Young Connecticut couple happy to make Boothbay their home
A young married couple from Connecticut is happy to call Boothbay home. Mike, 31, and Harley Bartles, 28, were married in 2015, and the young couple enjoys living in a small, rural coastal community so much they bought a home. The couple became further entrenched in Boothbay last month by starting their own sailmaking business. Mike has worked as a sailmaker for the past 10 years. And in October, he opened a shop at 73 Corey Lane.
“We love living here,” Harley said. “Even though we are from away, people are very friendly and interested in why we moved here. We like living in a small town, and it’s so nice living close to the ocean.”

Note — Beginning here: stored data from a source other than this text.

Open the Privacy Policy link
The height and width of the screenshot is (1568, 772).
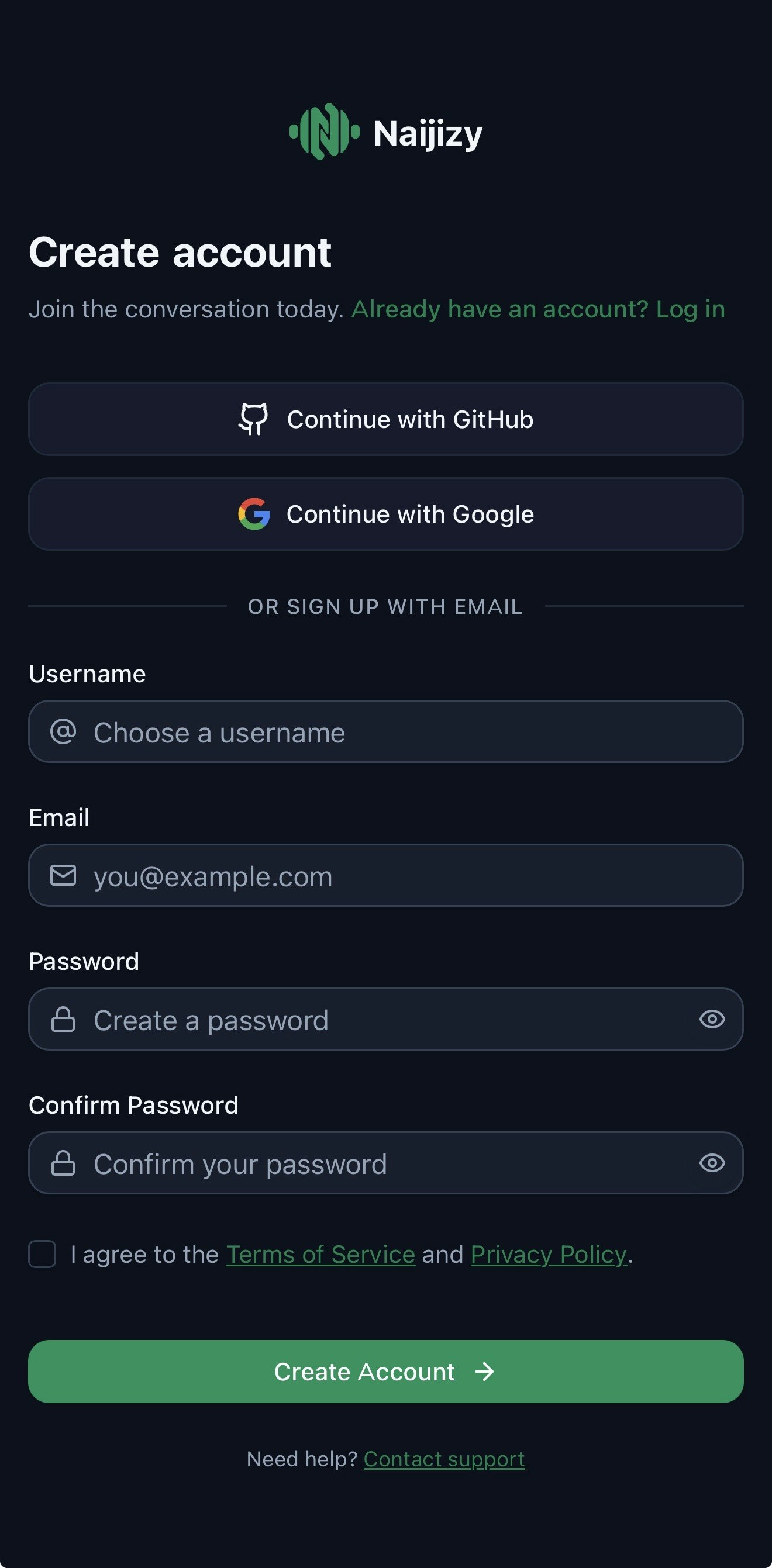pos(549,1255)
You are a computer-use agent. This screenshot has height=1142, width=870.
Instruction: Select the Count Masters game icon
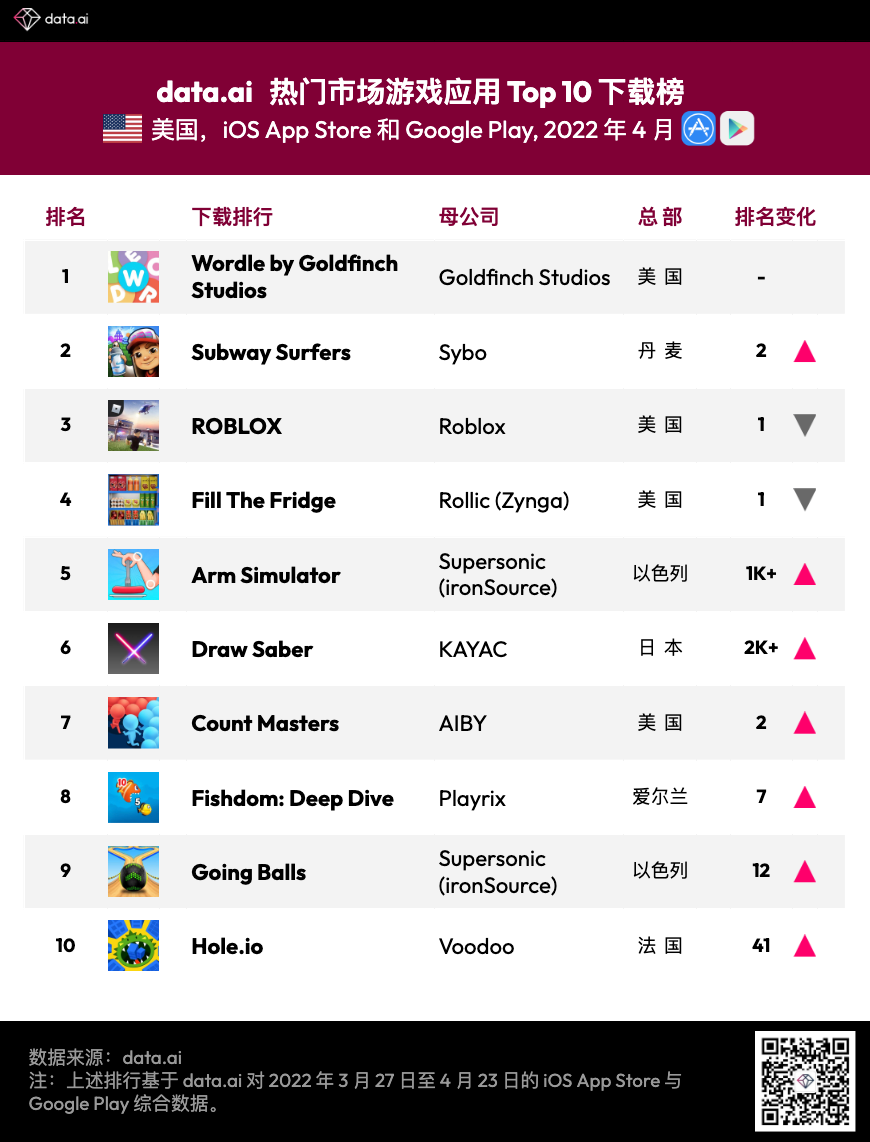[x=133, y=723]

So how does a young Connecticut couple who met seven years ago working at one of the largest maritime museums in the U.S. end up in Boothbay, Maine? Well, the answer is simple. It’s a love story. Mike and Harley met while working at the Mystic Seaport Museum in Mystic, Connecticut. Shortly after meeting, they began dating. And not too long after dating, Harley found a job in Maine. So why does a young University of Connecticut graduate with a boyfriend specifically search for a job in Maine? Well, this too is a love story. It turns out Harley loves the state of Maine.
Her love for Maine began as a child spending summers at her grandfather’s camp in Greenville on Moosehead Lake. In 2012, she applied for a job in the University of Maine at Orono’s financial aid department.
“I did a Skype interview, and two weeks later they wanted me to start,” Harley said. So it wasn’t long after that Mike began his journey to Vacationland. In March 2013, he began working for noted East Boothbay sailmaker Nat Wilson. “I really wanted to be closer to Harley so I found a job working for Nat,” he said.
The couple continued dating, and it now became Harley’s turn to move closer to Mike. In June 2016, the couple got married, and she started working at Bigelow Laboratory for Ocean Sciences.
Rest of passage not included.